▶ _TASK TO CARRY OUT_: Exercise in exact copying: restate word for word only the lines below from the one containing "Where should I" through the one containing "You are a computer-use agent. This", omitting any pictures.

▶ _LISTED RECORDS_:
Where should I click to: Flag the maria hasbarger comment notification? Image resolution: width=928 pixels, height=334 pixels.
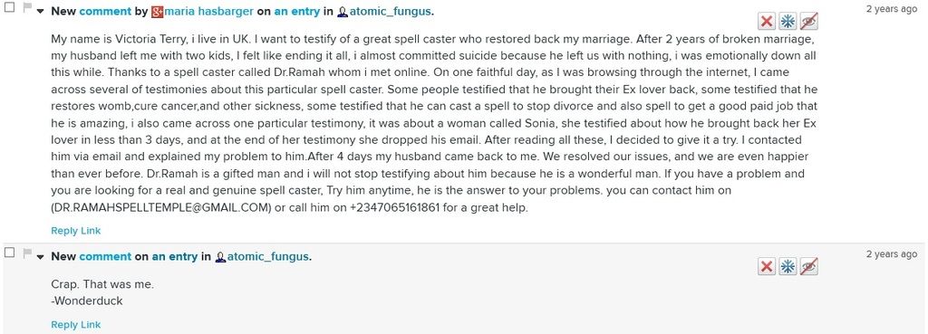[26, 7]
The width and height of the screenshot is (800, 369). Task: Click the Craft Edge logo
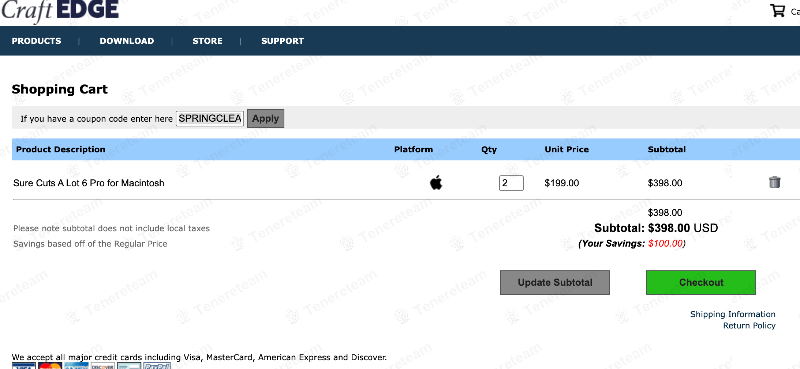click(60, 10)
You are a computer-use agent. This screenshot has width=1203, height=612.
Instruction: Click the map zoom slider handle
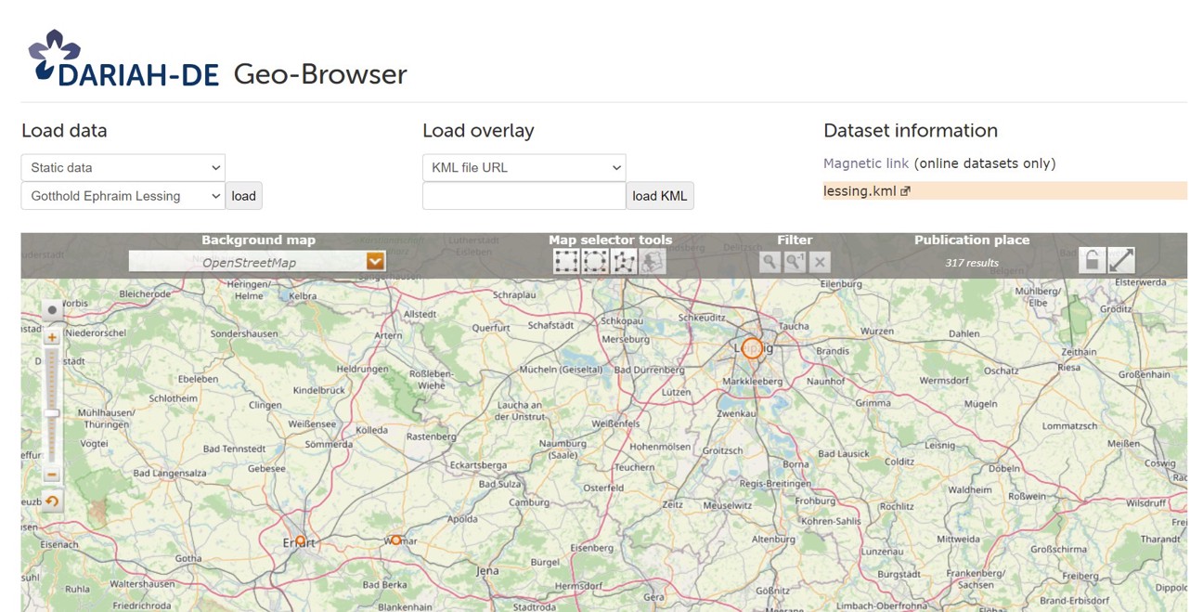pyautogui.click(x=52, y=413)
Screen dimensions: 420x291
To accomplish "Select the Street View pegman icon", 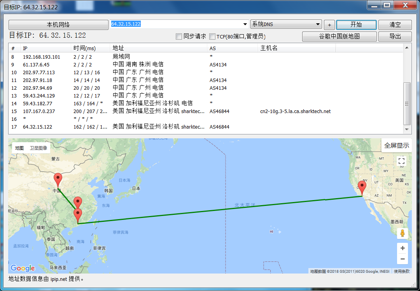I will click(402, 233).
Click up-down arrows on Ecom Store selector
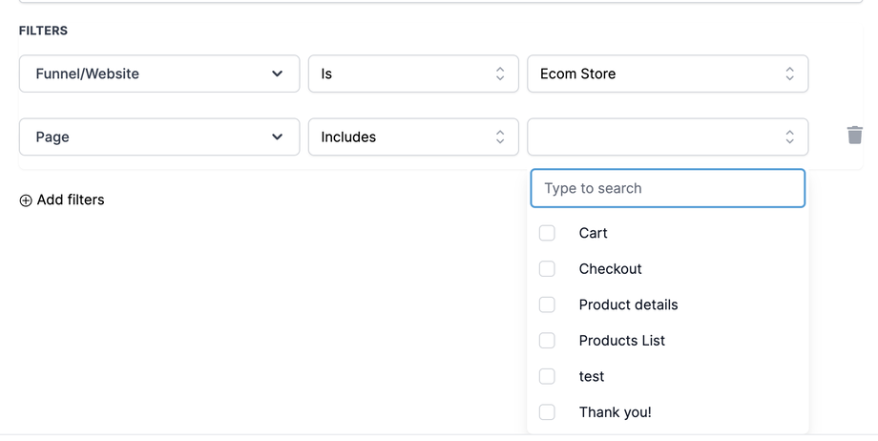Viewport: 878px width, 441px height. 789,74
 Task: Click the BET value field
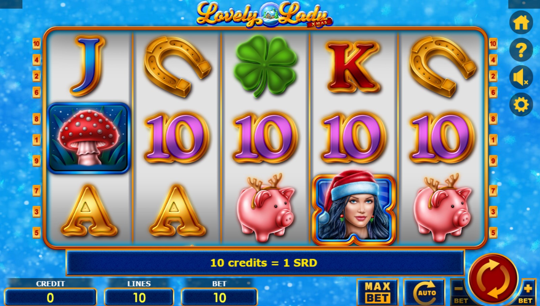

--

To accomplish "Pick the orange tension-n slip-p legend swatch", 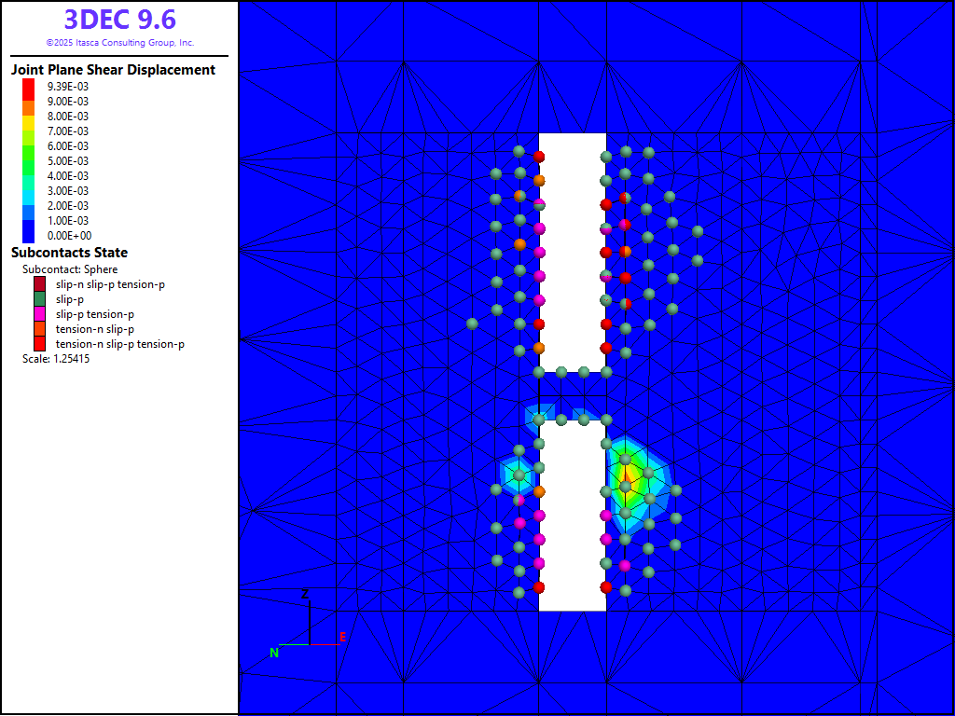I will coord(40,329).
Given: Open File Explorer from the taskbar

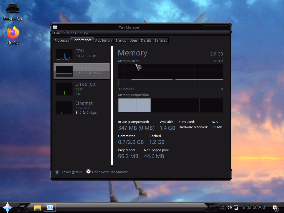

* * *

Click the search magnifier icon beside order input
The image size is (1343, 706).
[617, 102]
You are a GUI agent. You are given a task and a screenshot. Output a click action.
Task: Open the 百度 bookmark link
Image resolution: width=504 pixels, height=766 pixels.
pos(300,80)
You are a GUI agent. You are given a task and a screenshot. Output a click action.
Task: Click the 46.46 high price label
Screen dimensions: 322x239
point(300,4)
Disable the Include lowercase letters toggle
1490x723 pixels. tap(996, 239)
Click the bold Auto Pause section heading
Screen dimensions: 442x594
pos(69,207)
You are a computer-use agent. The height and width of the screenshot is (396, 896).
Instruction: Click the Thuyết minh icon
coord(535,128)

▶ _TASK SOLUTION_:
Where should I click to: Flag the maria hasbarger comment notification? Image resolution: width=928 pixels, height=334 pixels.
[26, 7]
The width and height of the screenshot is (800, 369). Task: Click the Craft Edge logo
click(60, 10)
You are a computer-use agent. This screenshot has width=1203, height=612.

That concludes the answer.